Viktor se sintió inseguro al no ver la oportunidad de intervenir en la conversación. Deseaba destacar, pero era difícil hacerlo cuando dos hombres comenzaban a hablar de sus glorias pasadas. Por suerte, en ese momento, otro nutrido grupo de personalidades se aproximó, abriéndose un hueco. Entre ellos se encontraban el gobernador, el alcalde, la representante de La Escuela en el oeste, la señorita Annelyn Vyvas y el señor Dreider, un importante terrateniente vecino de su padre con aspiraciones políticas. Hubo un momento de saludos y presentaciones y luego todos ellos alabaron el discurso del comandante, para regocijo suyo.

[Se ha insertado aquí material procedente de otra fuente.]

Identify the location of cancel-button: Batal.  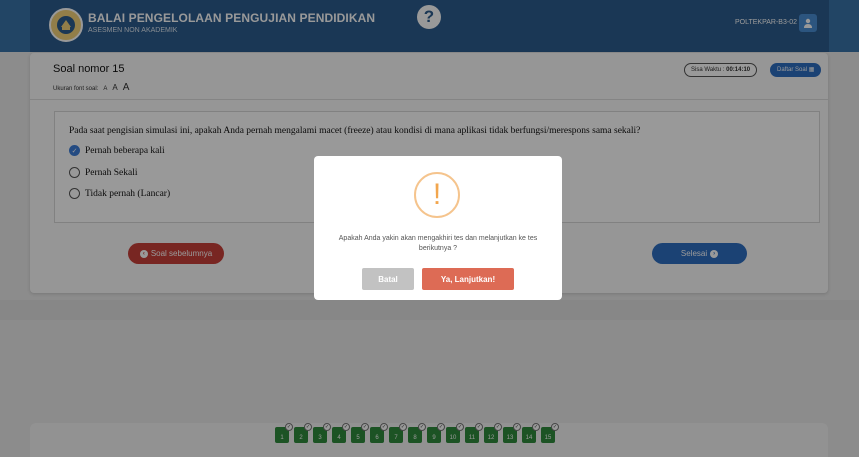
(388, 279).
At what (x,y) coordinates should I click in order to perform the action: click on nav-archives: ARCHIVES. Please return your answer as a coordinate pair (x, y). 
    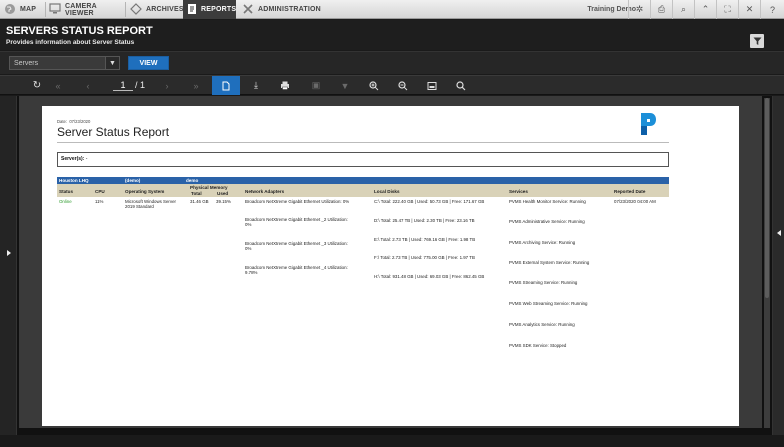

—¿Entonces ha venido usted a Viendavales solo para el Día de la Liberación, comandante? —preguntó el señor Dreider.
—En realidad hace un mes que estoy destinado en la ciudad, señor.
—¿Destinado? —se sorprendió el juez.
—Así es. Corren rumores de un hombre que está envalentonando a los anirios. Hasta la fecha creemos que ha asesinado a diecisiete tratantes de esclavos, casi todos en poblaciones de la costa. Incluso hay quien dice que está formando un ejército.
—Yo no le daría tanto crédito —intervino el gobernador—. Solo es un asesino con la cara cubierta. El resto no son más que rumores, comandante.
—Y a pesar de ello, aquí estoy.
—Me gusta atajar los rumores antes de que se conviertan en algo más serio.
—Una sabia estrategia.
—He oído hablar de ese hombre —dijo la señorita Vyvas con el encanto propio de una belleza casi dolorosa.
Annelyn Vyvas era una mujer influyente y poderosa, gracias en parte a sus espléndidas habilidades para desenvolverse en sociedad y en parte a la fortuna heredada de sus padres, unos acaudalados mercaderes fallecidos durante la guerra. Era, por lo demás, rubia, de piel clara, lisa y perfecta, ojos azules, nariz fina y con una sonrisa capaz de calmar a cualquier bestia. Viktor no sabía qué más era lo que poseía, pero cuando Annelyn hablaba el resto callaba y escuchaba.
—Oí que se referían a él como «Inferus» —comentó Annelyn—. Me pareció un nombre muy dramático. Si me permite, gobernador, debo decirle que no estoy del todo de acuerdo con usted. Ese hombre, sea quien sea, está adquiriendo demasiada notoriedad. Los anirios podrían envalentonarse, como bien ha dicho el comandante. Quizá incluso podrían hacer estallar una revolución.
—Tonterías, señorita —intervino el juez—. Eso no ocurrirá nunca. Esos anirios no tienen la capacidad de hacer algo así. No poseen ni el valor, ni la inteligencia, ni la habilidad.
—¿Qué piensa usted, comandante? —preguntó la maestra Lumeni.
—Para serles sincero, y dado que nací en el sur y crecí en el centro, no estoy muy familiarizado con la esclavitud y no sé qué esperar de los anirios. Tiendo a esperar lo mejor, mientras me preparo para lo peor. De momento, ese hombre, el tal Inferus, no supone riesgo alguno para el oeste, pero conviene no subestimar a un enemigo solo porque juzguemos débiles sus inicios.
—Bien dicho —dijo el señor Dreider.
—¿Entonces ha comprado ya a su primer esclavo, comandante? —preguntó Viktor.
—Esclava, joven —respondió—. Resulta una experiencia muy interesante la de ser el propietario de una persona.